◆ WHAT IS REQUIRED ◆
Would you retype, word for word, the line with "Image resolution: width=862" and each line after it to the end of the entries below, leaving the pictures out?
━━━ RECORDS SUPPLIED ━━━
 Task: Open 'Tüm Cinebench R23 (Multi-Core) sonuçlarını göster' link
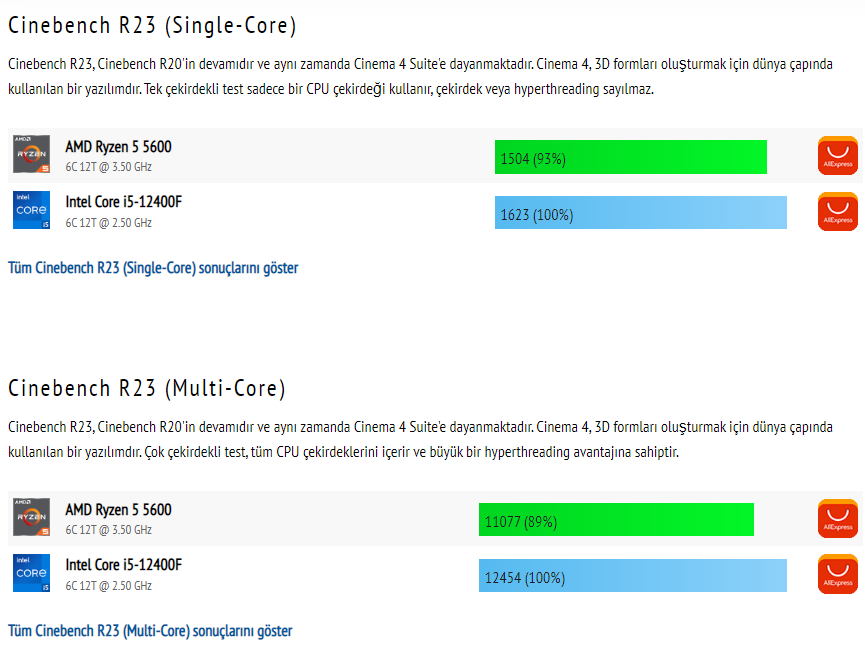pyautogui.click(x=150, y=631)
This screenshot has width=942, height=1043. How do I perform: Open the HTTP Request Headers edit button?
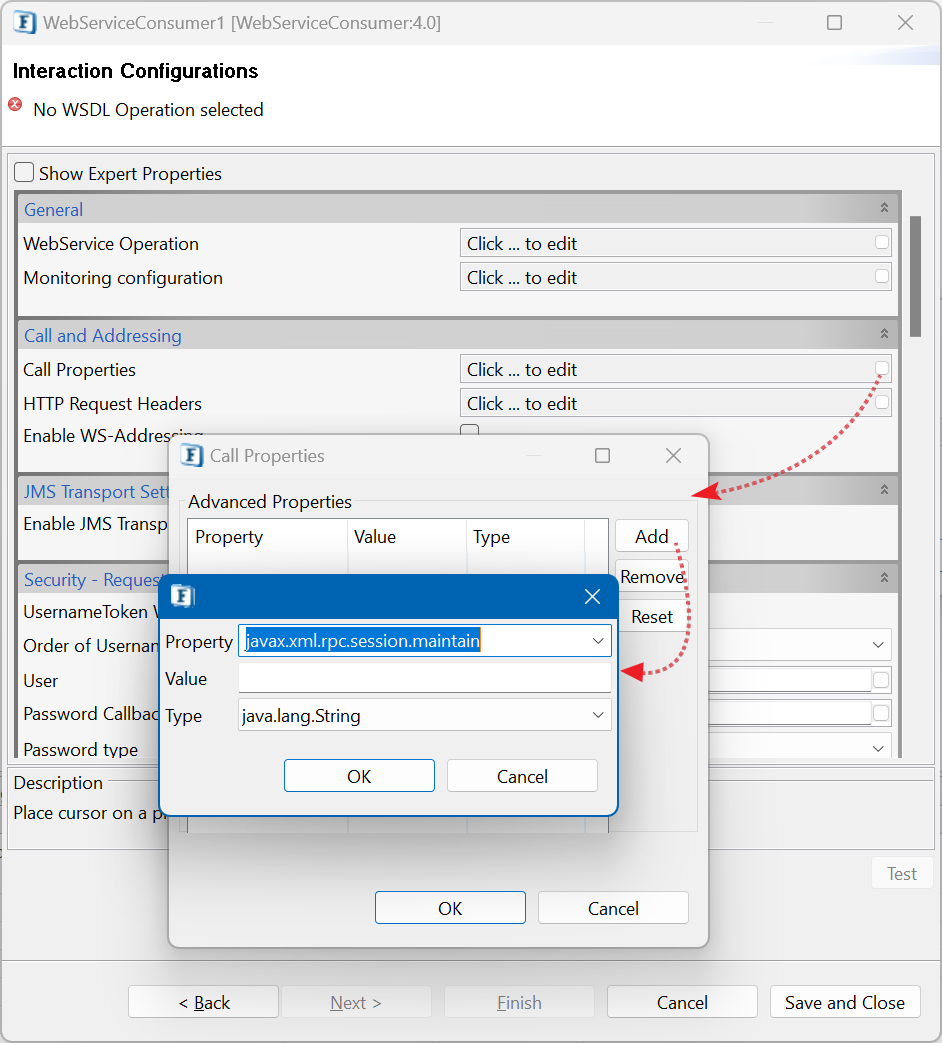click(x=881, y=403)
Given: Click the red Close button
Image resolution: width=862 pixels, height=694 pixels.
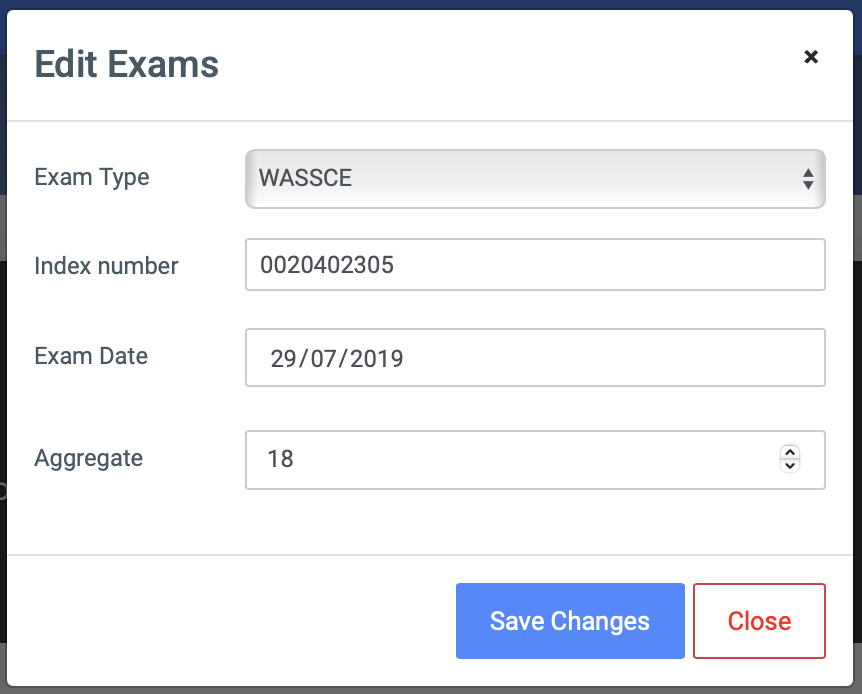Looking at the screenshot, I should click(x=759, y=621).
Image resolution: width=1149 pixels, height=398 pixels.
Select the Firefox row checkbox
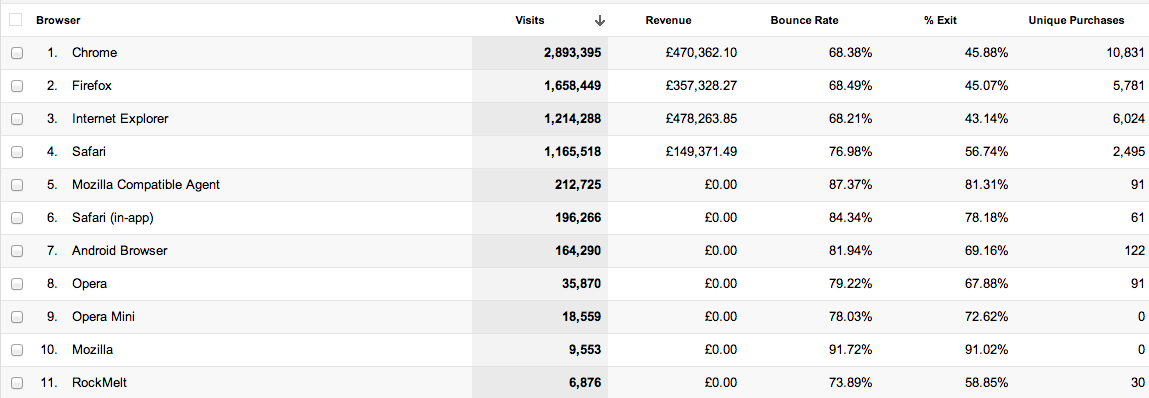(x=17, y=86)
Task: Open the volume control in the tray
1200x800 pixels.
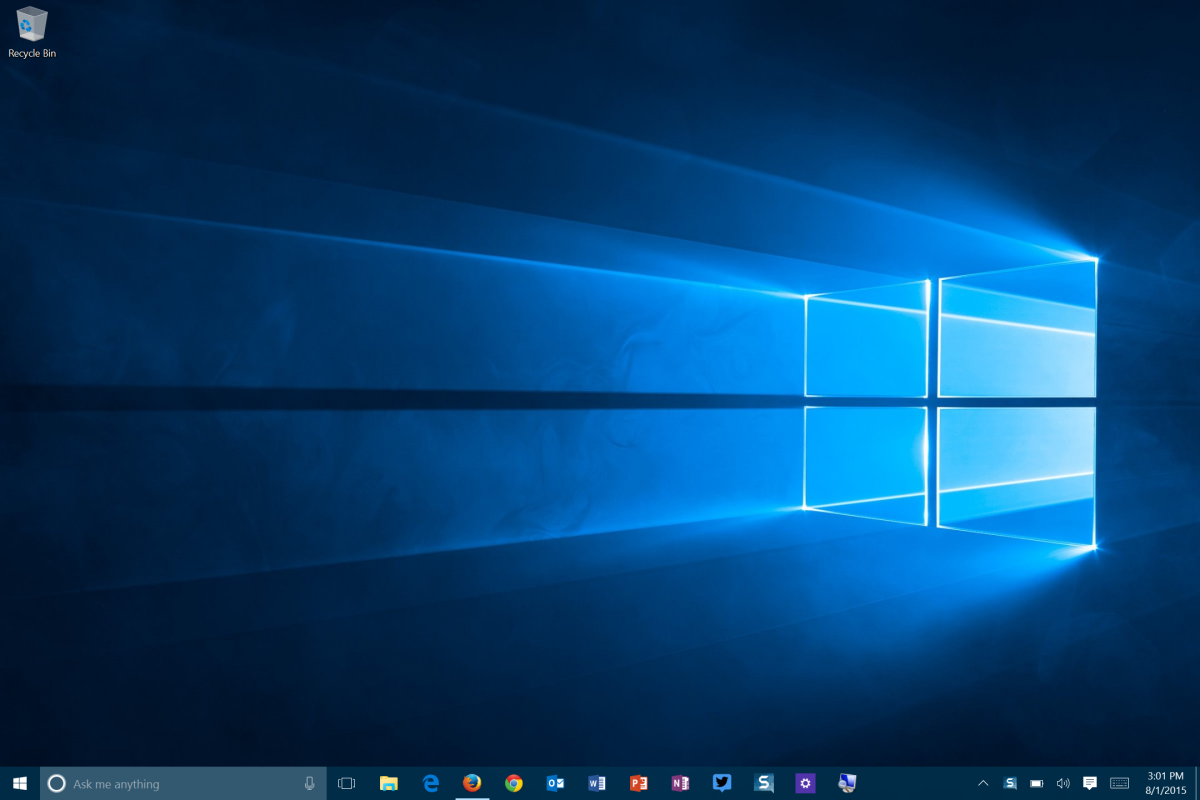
━━━
◆ FINAL ANSWER ◆
Image resolution: width=862 pixels, height=694 pixels.
Looking at the screenshot, I should click(x=759, y=621).
Image resolution: width=1149 pixels, height=398 pixels.
Select the Firefox row checkbox
(x=17, y=86)
Task: Open the volume control in the tray
1200x800 pixels.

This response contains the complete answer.